To me, the most intriguing and fundamental question is about the nature of the memories that were retrieved and, presumably, later reconsolidated during the study. There are different kinds of memories. Explicit/declarative memories record consciously available material, whereas implicit/nondeclarative memories are not consciously available. Traumatic memories are generally considered implicit, but they may be embedded in significant explicitly remembered contextual information. Different brain structures may play different roles in processing information within those two systems. Furthermore, different medications, such as propranolol, may exert different effects on these two memory systems. Intentional recall, as in the present study, is different from unintentional or flashback recall, such as the acute triggering of a traumatic memory by a sudden unexpected encounter with a traumatic reminder (a common scenario among PTSD patients). Indeed, there is good evidence that intentionally retrieved memories, as in the present study, are “deficient” because of short-term memory deficits, overgeneralization of autobiographical memories, and fragmentation of traumatic narratives, and because traumatic memories can be forgotten (
7). Brewin et al. (
8) have proposed a dual representation theory of PTSD that distinguishes between memories that can be retrieved and articulated in coherent written narratives and PTSD flashbacks, which involve a marked sense of reliving in the present and which appear to be stored in a separate, nonverbal, image-based, sensory memory system. Successful treatment requires the transfer of somatic/flashback memories to the verbally accessible memory system, where they can be reprocessed within a CBT protocol.

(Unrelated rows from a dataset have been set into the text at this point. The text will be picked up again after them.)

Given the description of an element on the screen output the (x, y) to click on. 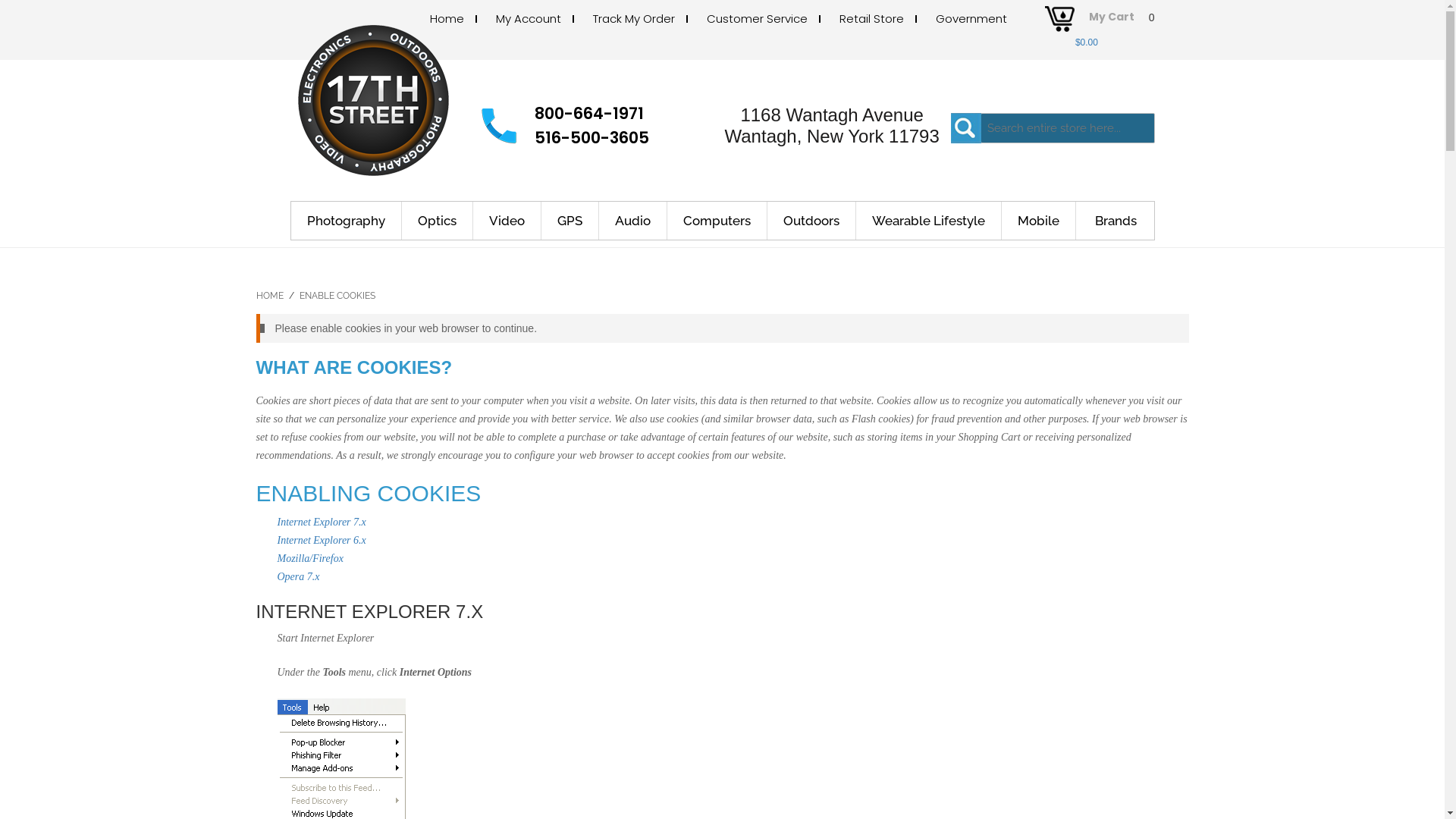
My Account Element type: text (528, 18)
Track My Order Element type: text (633, 18)
Customer Service Element type: text (756, 18)
Internet Explorer 6.x Element type: text (321, 540)
Mobile Element type: text (1038, 220)
Outdoors Element type: text (811, 220)
Audio Element type: text (633, 220)
Wearable Lifestyle Element type: text (928, 220)
Opera 7.x Element type: text (298, 576)
Retail Store Element type: text (871, 18)
$0.00 Element type: text (1086, 42)
Photography Element type: text (346, 220)
Brands Element type: text (1114, 220)
Government Element type: text (971, 18)
HOME Element type: text (269, 295)
Home Element type: text (446, 18)
Video Element type: text (507, 220)
GPS Element type: text (570, 220)
My Cart Element type: text (1111, 20)
Optics Element type: text (437, 220)
Mozilla/Firefox Element type: text (310, 558)
Search Element type: hover (965, 127)
Internet Explorer 7.x Element type: text (321, 521)
Computers Element type: text (717, 220)
Given the description of an element on the screen output the (x, y) to click on. 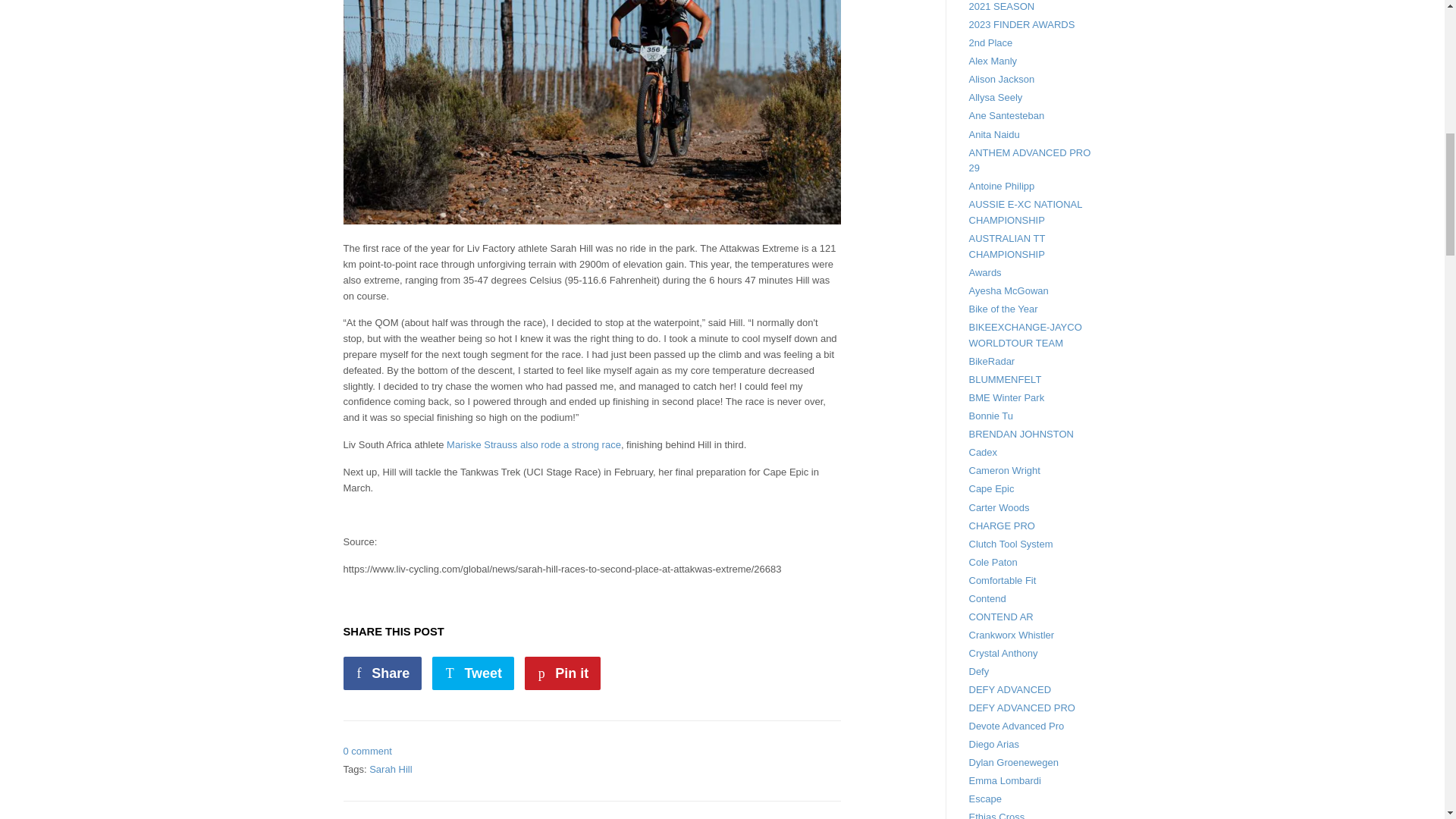
Show articles tagged 2nd Place (991, 42)
Show articles tagged 2021 SEASON (1002, 6)
Show articles tagged Ane Santesteban (1007, 115)
Show articles tagged Allysa Seely (996, 97)
Show articles tagged 2023 FINDER AWARDS (1022, 24)
Show articles tagged Alex Manly (993, 60)
Show articles tagged Alison Jackson (1002, 79)
Tweet on Twitter (472, 673)
Share on Facebook (382, 673)
Show articles tagged Anita Naidu (994, 134)
Pin on Pinterest (562, 673)
Given the description of an element on the screen output the (x, y) to click on. 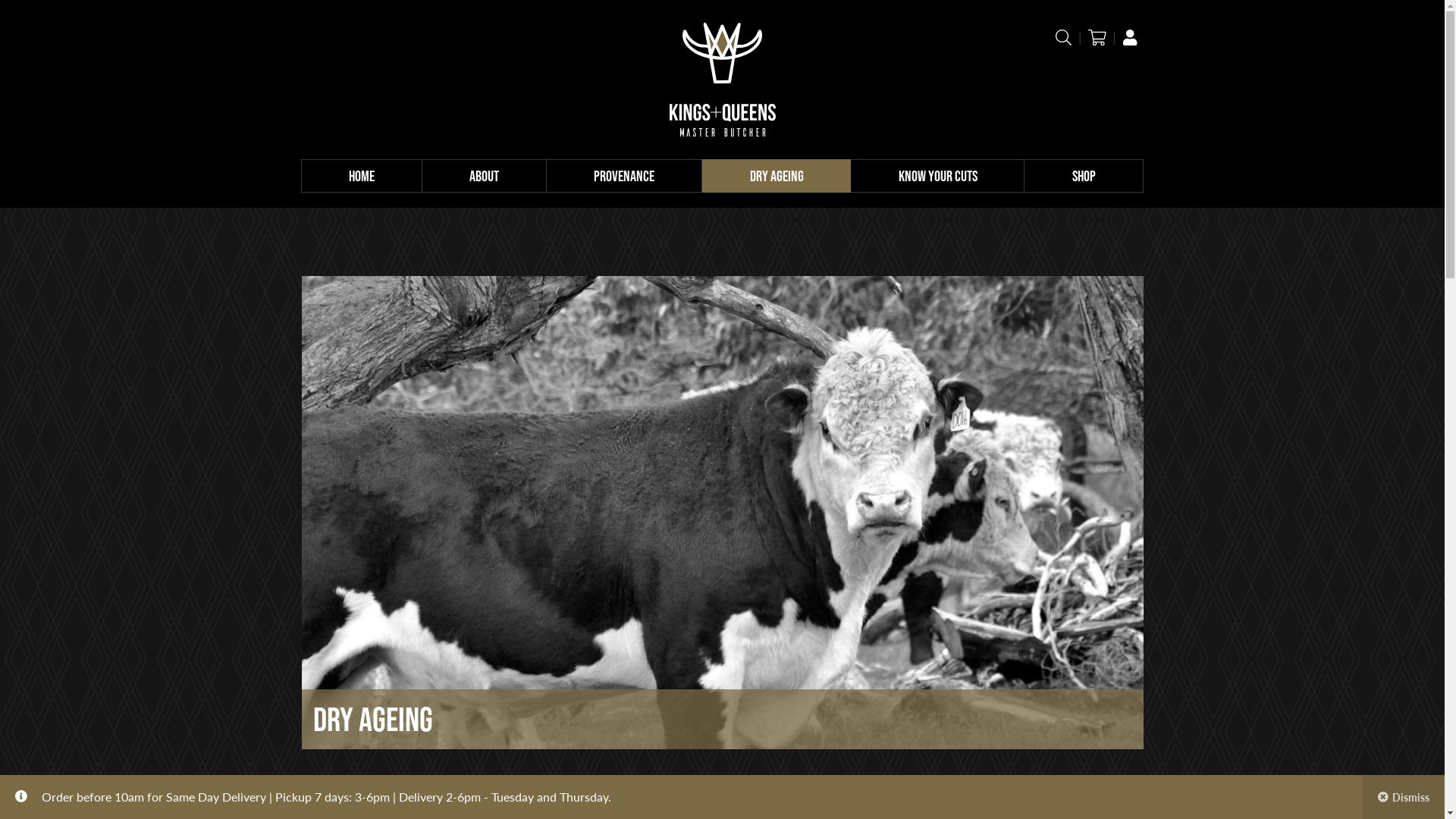
SHOP Element type: text (1083, 175)
HOME Element type: text (360, 175)
DRY AGEING Element type: text (776, 175)
Kings + Queens | Master Butcher - My Account Element type: hover (1129, 36)
KNOW YOUR CUTS Element type: text (937, 175)
Kings + Queens | Master Butcher - Home Element type: hover (721, 79)
Kings + Queens | Master Butcher - Search Element type: hover (1063, 36)
PROVENANCE Element type: text (624, 175)
Kings + Queens | Master Butcher - View Your Cart Element type: hover (1096, 36)
ABOUT Element type: text (484, 175)
Given the description of an element on the screen output the (x, y) to click on. 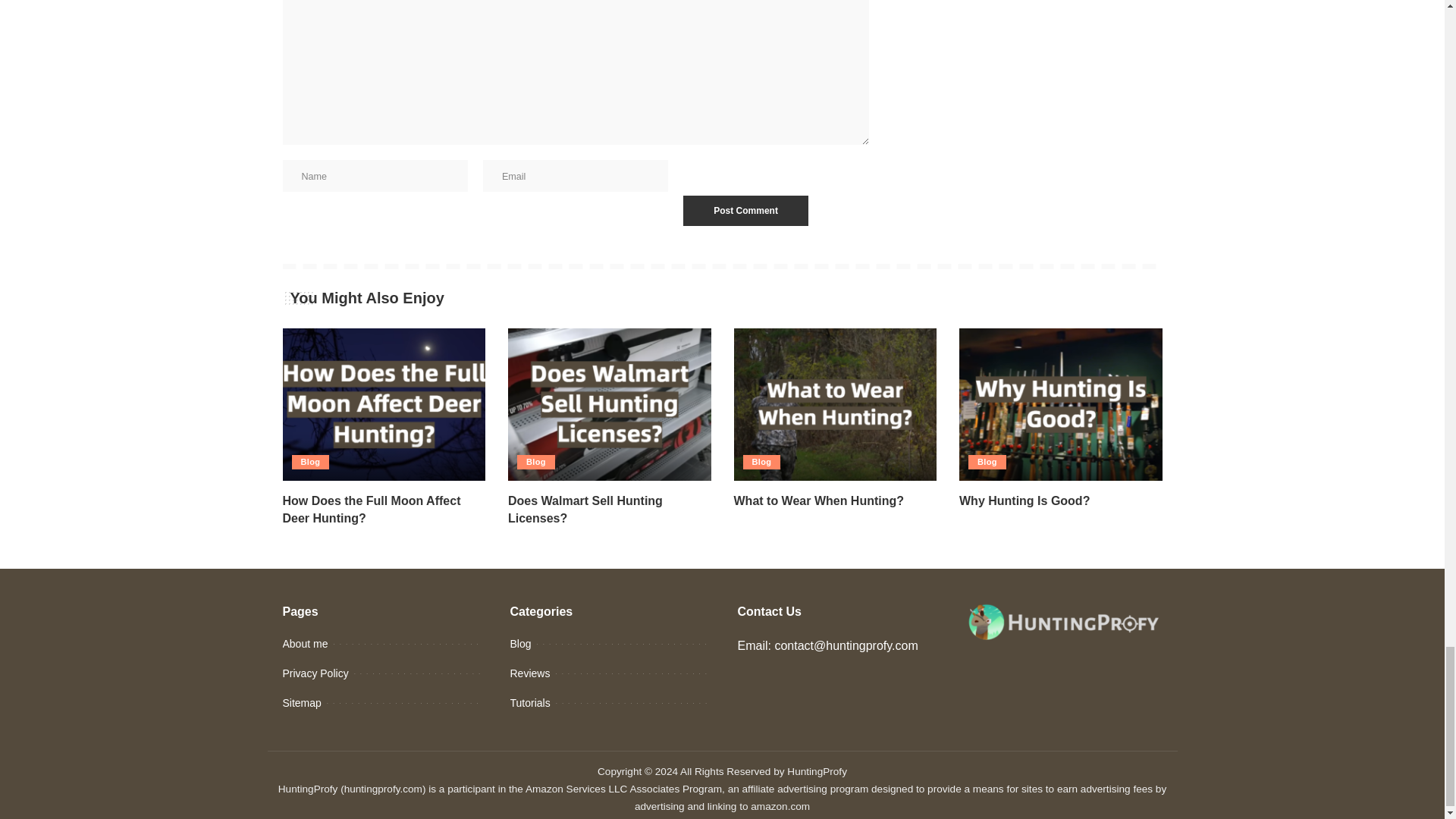
Post Comment (745, 210)
Post Comment (745, 210)
Blog (310, 462)
Given the description of an element on the screen output the (x, y) to click on. 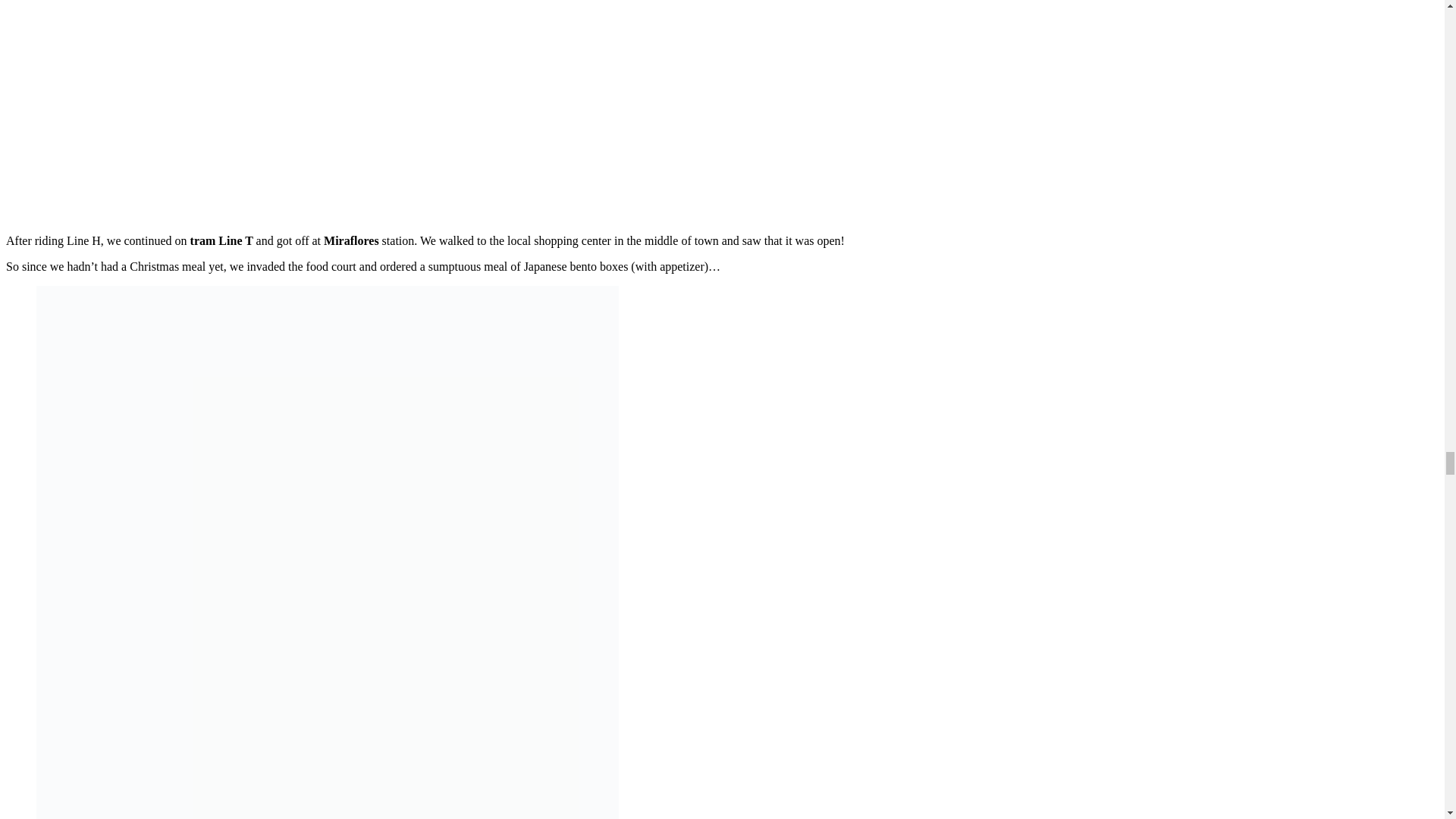
Ascending The Line H Gondola - Medellin, Colombia (278, 109)
Given the description of an element on the screen output the (x, y) to click on. 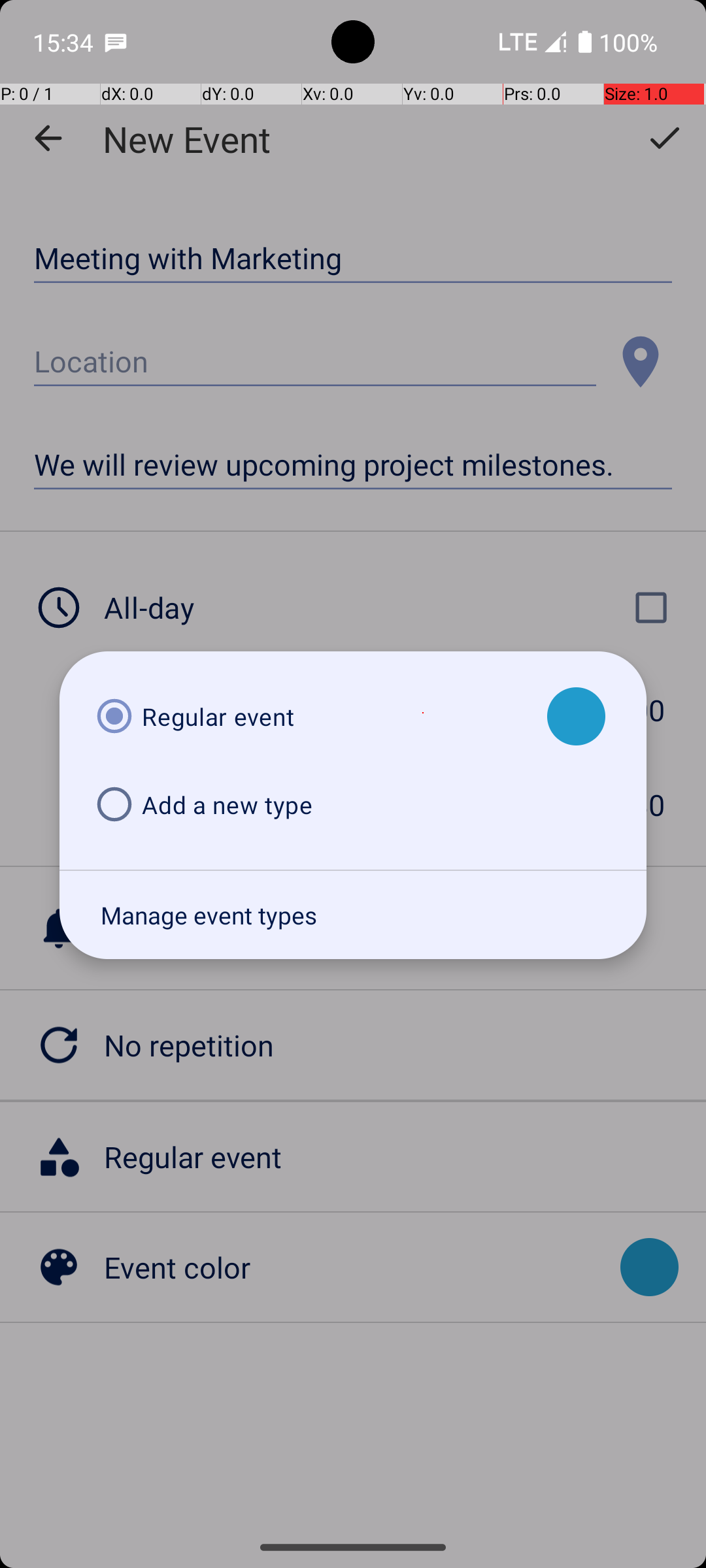
Add a new type Element type: android.widget.RadioButton (309, 804)
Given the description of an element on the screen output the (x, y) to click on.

Last, but certainly not least, is the possibility that the hypothesis guiding this approach is overly simplistic. Successful recovery from PTSD may require much more than voluntary retrieval and reconsolidation of a traumatic memory after ingesting propranolol. After all, in effective evidence-based CBT treatments for PTSD, the work has just begun after retrieval of the traumatic memory; therapy consists of intense processing, reprocessing, and cognitive reframing of such memories before postsession reconsolidation occurs. Furthermore, powerful traumatic memories are not always voluntary and verbally accessible in PTSD patients, especially when dissociation occurs or when PTSD is comorbid with the retroactive amnesia of a traumatic brain injury (
9). If it can be shown that this approach really works, we will need to understand how and why it has been successful. Such research will necessarily enrich our understanding of fundamental memory processes as well as of the altered memory mechanism underlying PTSD.
In summary, this study may open the door to a completely new and effective treatment for PTSD. It will be encouraging indeed if these results can be replicated. It would be better still if we could achieve a better understanding of how disruption, by propranolol, of intentionally retrieved traumatic memories results in beneficial treatment for PTSD.